The UK Amazon UX team asked The UX Agency to support their internal business teams to deliver a very high-profile project — Amazon's first insurance product. I was the principal designer with full responsibility for the customer experience and UI design, also supporting the user research stages.
Amazon's strategy wasn't clear enough for customers
Amazon's initial approach was to deliver a USP through researching, comparing, and buying insurance. The UX Agency team challenged this heavily — it wasn't a clear enough proposition for customers navigating a complex market with dozens of variables across policies.
The design challenges were significant:
- Creating a journey through the many questions needed for an insurance quote without it feeling arduous
- Building a fully responsive comparison layout with a large amount of information that still led to a conversion
- Making policies genuinely comparable when insurers deliberately make this difficult
The Amazon Standard of Cover
I proposed — and Amazon accepted — that we package the product around a concept I called the Amazon Standard of Cover. Rather than comparing like-for-like across incompatible policies, we defined a minimum standard that all policies in the comparison must meet or exceed. Customers could then be confident that any policy shown was already a quality baseline.

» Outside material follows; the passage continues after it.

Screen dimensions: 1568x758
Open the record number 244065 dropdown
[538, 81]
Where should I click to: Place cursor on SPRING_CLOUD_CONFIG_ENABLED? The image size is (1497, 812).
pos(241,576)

I am proud of this solution. It is unique in a very competitive market and delivers to millions of Amazon customers. It tested very positively in the second round of user testing.

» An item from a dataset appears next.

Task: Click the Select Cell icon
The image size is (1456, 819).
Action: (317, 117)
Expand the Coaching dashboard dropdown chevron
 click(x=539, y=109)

The journeys were highly complex with many conditional states based on customer-provided information. I started with mobile — the more constrained surface — before expanding to desktop.
The experienced research team at The UX Agency led customer research once I had a full journey prototyped. Insights from two rounds of testing refined the proposition and provided the evidence Amazon needed to move forward.
Working with Amazon also meant collaborating with their US-based Bar Raising team — they challenged our approach rigorously to ensure the best possible outcome for their customers.
Reflections
Working with Amazon was a privilege and an insight into how their processes work. The rigour is real — Bar Raising sessions genuinely challenged assumptions and made the product better. As a designer, it's a particular satisfaction to see the exact design specs and experience I handed over appear in production for millions of customers.
The most valuable skill I exercised was critical thinking at the strategy level — not just executing a brief, but interrogating whether the brief would serve the customer. That instinct is what led to the Amazon Standard of Cover proposition.